Items listed in a dataset:
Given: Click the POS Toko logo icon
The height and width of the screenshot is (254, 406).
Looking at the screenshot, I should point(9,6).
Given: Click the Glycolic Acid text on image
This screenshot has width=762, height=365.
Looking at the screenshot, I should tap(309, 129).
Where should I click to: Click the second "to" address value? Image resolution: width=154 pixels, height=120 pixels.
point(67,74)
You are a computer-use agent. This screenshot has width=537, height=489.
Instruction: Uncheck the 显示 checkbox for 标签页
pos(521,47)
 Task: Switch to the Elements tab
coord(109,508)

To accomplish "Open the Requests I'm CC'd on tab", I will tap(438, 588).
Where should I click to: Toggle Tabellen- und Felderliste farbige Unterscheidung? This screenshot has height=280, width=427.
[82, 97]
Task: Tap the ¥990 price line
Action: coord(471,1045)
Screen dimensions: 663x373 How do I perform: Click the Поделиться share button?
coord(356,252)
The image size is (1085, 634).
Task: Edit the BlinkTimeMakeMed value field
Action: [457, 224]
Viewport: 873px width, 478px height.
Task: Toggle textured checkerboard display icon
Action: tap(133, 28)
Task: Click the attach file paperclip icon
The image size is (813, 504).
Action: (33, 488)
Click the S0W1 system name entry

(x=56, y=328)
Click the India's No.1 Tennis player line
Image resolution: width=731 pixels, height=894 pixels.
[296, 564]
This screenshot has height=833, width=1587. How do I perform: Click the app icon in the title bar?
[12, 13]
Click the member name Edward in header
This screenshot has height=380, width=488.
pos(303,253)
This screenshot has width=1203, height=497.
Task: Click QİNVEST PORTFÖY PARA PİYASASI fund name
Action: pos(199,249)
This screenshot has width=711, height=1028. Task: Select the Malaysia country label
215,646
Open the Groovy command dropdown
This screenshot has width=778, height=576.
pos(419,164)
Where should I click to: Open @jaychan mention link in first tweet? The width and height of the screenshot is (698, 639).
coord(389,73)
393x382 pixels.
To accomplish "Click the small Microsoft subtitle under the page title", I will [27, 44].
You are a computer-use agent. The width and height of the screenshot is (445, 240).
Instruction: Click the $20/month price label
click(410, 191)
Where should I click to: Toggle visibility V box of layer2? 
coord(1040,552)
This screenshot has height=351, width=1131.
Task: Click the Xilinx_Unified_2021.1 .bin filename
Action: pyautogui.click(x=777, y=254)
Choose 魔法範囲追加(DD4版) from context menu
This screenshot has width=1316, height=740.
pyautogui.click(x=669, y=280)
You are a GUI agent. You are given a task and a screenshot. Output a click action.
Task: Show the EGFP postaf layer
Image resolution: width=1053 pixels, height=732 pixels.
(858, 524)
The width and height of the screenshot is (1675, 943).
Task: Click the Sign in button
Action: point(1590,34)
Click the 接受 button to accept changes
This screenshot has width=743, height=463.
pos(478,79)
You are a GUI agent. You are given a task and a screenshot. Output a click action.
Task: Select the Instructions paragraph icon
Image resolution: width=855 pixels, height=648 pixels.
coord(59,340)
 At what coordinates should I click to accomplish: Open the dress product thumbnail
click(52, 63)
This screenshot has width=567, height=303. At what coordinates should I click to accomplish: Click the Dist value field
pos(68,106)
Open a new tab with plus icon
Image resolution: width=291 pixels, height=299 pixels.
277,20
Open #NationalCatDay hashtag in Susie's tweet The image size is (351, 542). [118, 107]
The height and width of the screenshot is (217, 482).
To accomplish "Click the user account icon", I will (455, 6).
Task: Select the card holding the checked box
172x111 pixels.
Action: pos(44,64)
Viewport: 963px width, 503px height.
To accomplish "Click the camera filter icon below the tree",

#### EXERCISE INSTRUCTIONS:
Write out again the lines from the one containing "Open a new tab with plus icon" through the end of the records, requests included. Scale every coordinate in the answers by 1.2 and round each to a whole number, with halves rounded up.

#### WORKED SOLUTION:
Open a new tab with plus icon
Image resolution: width=291 pixels, height=299 pixels.
332,24
Open #NationalCatDay hashtag in Susie's tweet The image size is (351, 542). [142, 128]
The height and width of the screenshot is (217, 482).
To accomplish "Click the user account icon", I will (546, 7).
Task: Select the card holding the checked box
172x111 pixels.
Action: pos(53,77)
Viewport: 963px width, 503px height.
To accomplish "Click the camera filter icon below the tree",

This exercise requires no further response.